From Harlots to Medici: A Summary of All of the TV Costume Dramas I've Watched or Half-Watched
In DepthIt’s been a long winter—the kind of winter that demands the comfort of wrapping yourself up in romantic visions of the past; the particular kind of comfort that’s only found in bad history, good costumes, and a variety of regional British accents. Even though I don’t live in a part of the country that has “winter” per se, cold weather is the only possible reason that I can think of to excuse the obscene amount of period television—much of truly terrible—I’ve consumed in the past months.
To be clear, I’m not necessarily suggesting that any of these shows are “good” in the critical and common use of the word. Some of them are delightfully bad and some, well, I’m just positing that they exist and I have watched them or, at least, half-watched them. The forces of the universe compel me to watch costume dramas regardless of quality and since it’s been a while since the BBC produced a mini-series that I could watch on repeat (give me another North & South!), here’s a sampling of what I’ve forced myself to watch.
Harlots
Harlots is Hulu’s latest entry into the costume drama but instead of soft-core romance, the show offers a delightfully earthy take on eighteenth-century prostitution. Inspired by Harris’s List of Covent Garden Ladies, an annual directory published through most of the second half of the eighteenth century that described the sexual specialties of the neighborhood’s best-known whores, the show stars Samantha Morton as Margaret Wells, a no-nonsense brothel owner who has pulled herself up from the proverbial gutter. Jessica Brown Findlay sheds the doe-eyed innocence of Downton Abbey’s Lady Sibyl and here plays Charlotte Wells, Margaret’s daughter, who has capitalized on her mother’s working knowledge of the flesh and climbed the prostitute social ladder from common whore to much-desired courtesan. Eloise Smyth plays Margaret’s sensitive younger daughter whose virginity is twice auctioned off to the highest bidder while Lesley Manville is Lydia Quigley, Margaret’s scheming rival madam.

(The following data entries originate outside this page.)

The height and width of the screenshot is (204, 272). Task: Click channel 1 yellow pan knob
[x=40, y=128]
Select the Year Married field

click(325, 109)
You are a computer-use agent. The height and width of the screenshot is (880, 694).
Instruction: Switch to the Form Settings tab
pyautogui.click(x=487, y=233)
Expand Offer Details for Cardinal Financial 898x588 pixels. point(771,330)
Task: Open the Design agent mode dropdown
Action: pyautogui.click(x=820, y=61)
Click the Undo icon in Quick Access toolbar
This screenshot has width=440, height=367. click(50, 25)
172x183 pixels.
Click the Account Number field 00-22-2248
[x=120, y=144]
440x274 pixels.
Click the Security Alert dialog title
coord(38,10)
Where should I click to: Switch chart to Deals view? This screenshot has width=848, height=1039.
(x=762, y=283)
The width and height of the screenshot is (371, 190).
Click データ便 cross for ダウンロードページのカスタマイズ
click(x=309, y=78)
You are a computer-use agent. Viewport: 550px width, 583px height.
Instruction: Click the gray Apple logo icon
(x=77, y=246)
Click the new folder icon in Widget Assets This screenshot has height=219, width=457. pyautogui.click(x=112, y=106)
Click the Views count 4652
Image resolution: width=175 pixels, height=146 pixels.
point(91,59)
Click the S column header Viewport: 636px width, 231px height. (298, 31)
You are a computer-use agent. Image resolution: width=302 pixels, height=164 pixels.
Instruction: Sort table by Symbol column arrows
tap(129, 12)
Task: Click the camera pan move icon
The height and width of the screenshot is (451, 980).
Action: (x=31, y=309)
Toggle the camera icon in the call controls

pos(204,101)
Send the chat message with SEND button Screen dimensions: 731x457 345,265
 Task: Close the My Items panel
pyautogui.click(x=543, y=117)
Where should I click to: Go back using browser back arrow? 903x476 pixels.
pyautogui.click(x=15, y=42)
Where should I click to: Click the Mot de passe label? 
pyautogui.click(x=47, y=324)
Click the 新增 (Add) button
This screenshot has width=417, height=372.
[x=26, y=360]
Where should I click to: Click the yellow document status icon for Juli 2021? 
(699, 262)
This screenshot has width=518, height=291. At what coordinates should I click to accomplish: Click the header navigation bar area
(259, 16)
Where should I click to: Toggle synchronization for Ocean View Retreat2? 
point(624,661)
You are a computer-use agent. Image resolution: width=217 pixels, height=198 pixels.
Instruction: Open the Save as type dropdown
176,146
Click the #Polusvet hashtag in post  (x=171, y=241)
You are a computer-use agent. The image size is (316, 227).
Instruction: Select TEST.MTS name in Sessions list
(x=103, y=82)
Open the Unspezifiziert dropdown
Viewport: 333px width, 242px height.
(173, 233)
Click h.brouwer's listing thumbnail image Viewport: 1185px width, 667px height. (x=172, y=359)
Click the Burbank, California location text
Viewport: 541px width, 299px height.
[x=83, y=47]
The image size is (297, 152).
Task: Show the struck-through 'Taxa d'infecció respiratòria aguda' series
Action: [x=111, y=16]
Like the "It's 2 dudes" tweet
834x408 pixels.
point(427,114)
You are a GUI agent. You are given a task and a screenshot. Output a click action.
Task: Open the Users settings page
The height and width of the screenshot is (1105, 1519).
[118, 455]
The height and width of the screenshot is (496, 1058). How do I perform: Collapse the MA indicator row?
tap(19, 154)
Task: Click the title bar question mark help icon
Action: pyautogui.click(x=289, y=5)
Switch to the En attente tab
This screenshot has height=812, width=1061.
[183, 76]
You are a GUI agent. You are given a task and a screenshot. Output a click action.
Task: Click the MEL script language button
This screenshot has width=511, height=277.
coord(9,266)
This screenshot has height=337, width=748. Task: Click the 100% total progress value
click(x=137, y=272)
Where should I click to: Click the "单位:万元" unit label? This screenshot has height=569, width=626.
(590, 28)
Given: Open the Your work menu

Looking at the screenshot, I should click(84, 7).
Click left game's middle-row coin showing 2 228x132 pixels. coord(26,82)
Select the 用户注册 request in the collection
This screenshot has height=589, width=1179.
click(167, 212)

Created by Moira Buffini and Alison Newman, Harlots is written, directed, and produced by an all-women team. It’s clear that the show was made by women; its depiction of sex (there’s obviously a lot of it) is simultaneously performative, funny, and practical. There’s plenty of nudity but it too feels necessary rather than bodies blatantly being offered up for the delight of the gaze. Whoring is treated as labor—the work of women whom history has allowed few other choices—and the showrunners have no interest in moralizing the trade or any of the kinks they depict (Kate Fleetwood as the very businesslike S&M mistress Nancy Birch stands out). That’s not to say that the show isn’t visually appealing; like any show making its bid to be a respectable costume drama, the set and costuming are both elaborate and striking, particularly the employment of both to reiterate the show’s underlying narratives: class and gender.
At its heart, Harlots is a show about value, particularly the value of poor women. There’s a Peaky Blinders-esque streak running through Harlots: a criminal enterprise built by a uniquely indefatigable and visionary individual. Like Cillian Murphy, Morton plays that role well; she has that particular blend of aristocratic ease and working-class grit that these shows need to work. But it also means that Morton has some terrible lines to deliver and a backstory that’s more melodramatic than Moll Flanders. Morton’s Wells reminds her daughters that her mother sold her to a madam at the young age of ten for a pair of shoes. At one point, Morton looks into the dirty London skyline and says, “This city is made from our flesh, every brick, every beam. We’ll have our piece of it.” Brown Findlay also has her share of maudlin lines but the two actresses are committed and talented enough to make it work.
Should You Watch It: Yes. It debuts on March 29.